» EXCERPT PROVIDED:
begin

The proposed circuit was integrated using a standard 0.18 μm CMOS technology at 1.8 V supply. Figure 8a shows the simulation results of an uncompensated and compensated bandgap reference across a temperature range of 180 °C (−40–140 °C). Compared with the simulation results of a traditional bandgap reference, the proposed bandgap reference shows a significant 74.1% decrease in TC, decreasing from 8.92 to 2.31 ppm/°C. The variation in the reference voltage has been reduced from 1.8 mV to 0.4 mV. Figure 8b shows the variation of V_ref with the temperature for different corners over a temperature range of −40 °C to 140 °C. The proposed bandgap reference V_ref maximum value is 0.4774 V, and the minimum value is 0.4763 V. In addition, the TCs are 2.31, 2.34, and 2.79 ppm/°C for TT, SS, and FF corners, respectively.

Figure 9 presents the results of the Noise Spectrum simulation (e.g., PSS + Pnoise simulation using Cadence tools) at the output of the bandgap reference. The output noise density is decreased with the frequency, from 4.8 μV/√Hz to 190 nV/√Hz, over a frequency range of 0.01–1 MHz. In the MEMS sensor-interface circuit, the most critical aspect of concern is the low frequency, ranging from 1 to 100 Hz. By examining Points M₀ and M₁, it is found that the output voltage noise density of the proposed bandgap reference voltage source is 616 nV/√Hz at 1 Hz, and 245 nV/√Hz at 100 Hz. These results demonstrate that the proposed bandgap reference can satisfy the low-frequency noise requirements of the MEMS sensor-interface circuits.

end

» Source data:
begin

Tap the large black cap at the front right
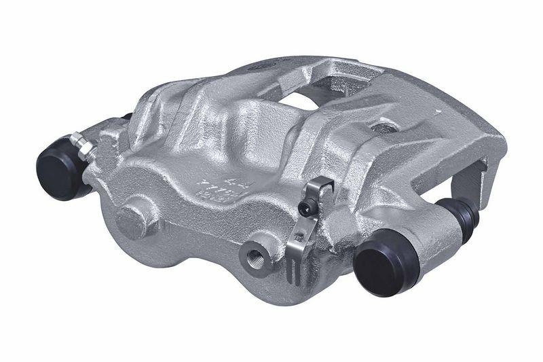pos(385,261)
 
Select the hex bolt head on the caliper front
pos(130,219)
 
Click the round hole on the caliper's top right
pos(384,127)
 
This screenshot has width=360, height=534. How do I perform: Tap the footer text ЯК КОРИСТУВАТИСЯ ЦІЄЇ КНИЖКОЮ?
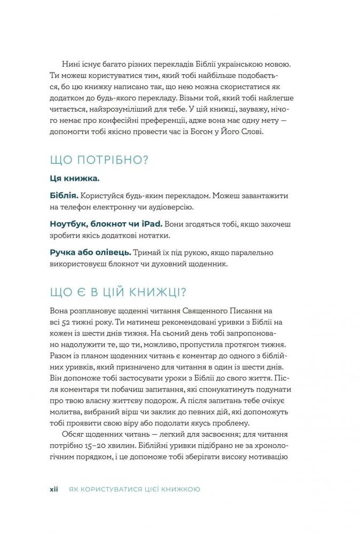131,489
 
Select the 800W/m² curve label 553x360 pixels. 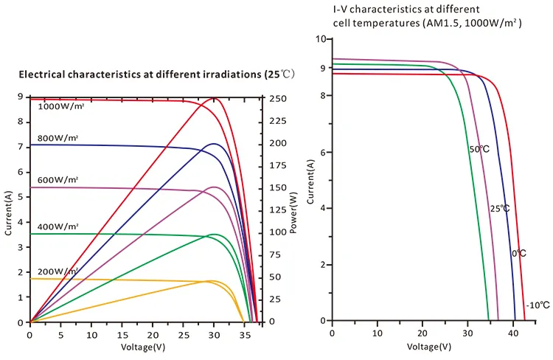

end

In the excerpt on the bandgap reference, what is the output voltage noise density at 100 Hz? The source data stands on its own and is unrelated to the excerpt on the bandgap reference.

» ANSWER FOR THIS EXERCISE:
245 nV/√Hz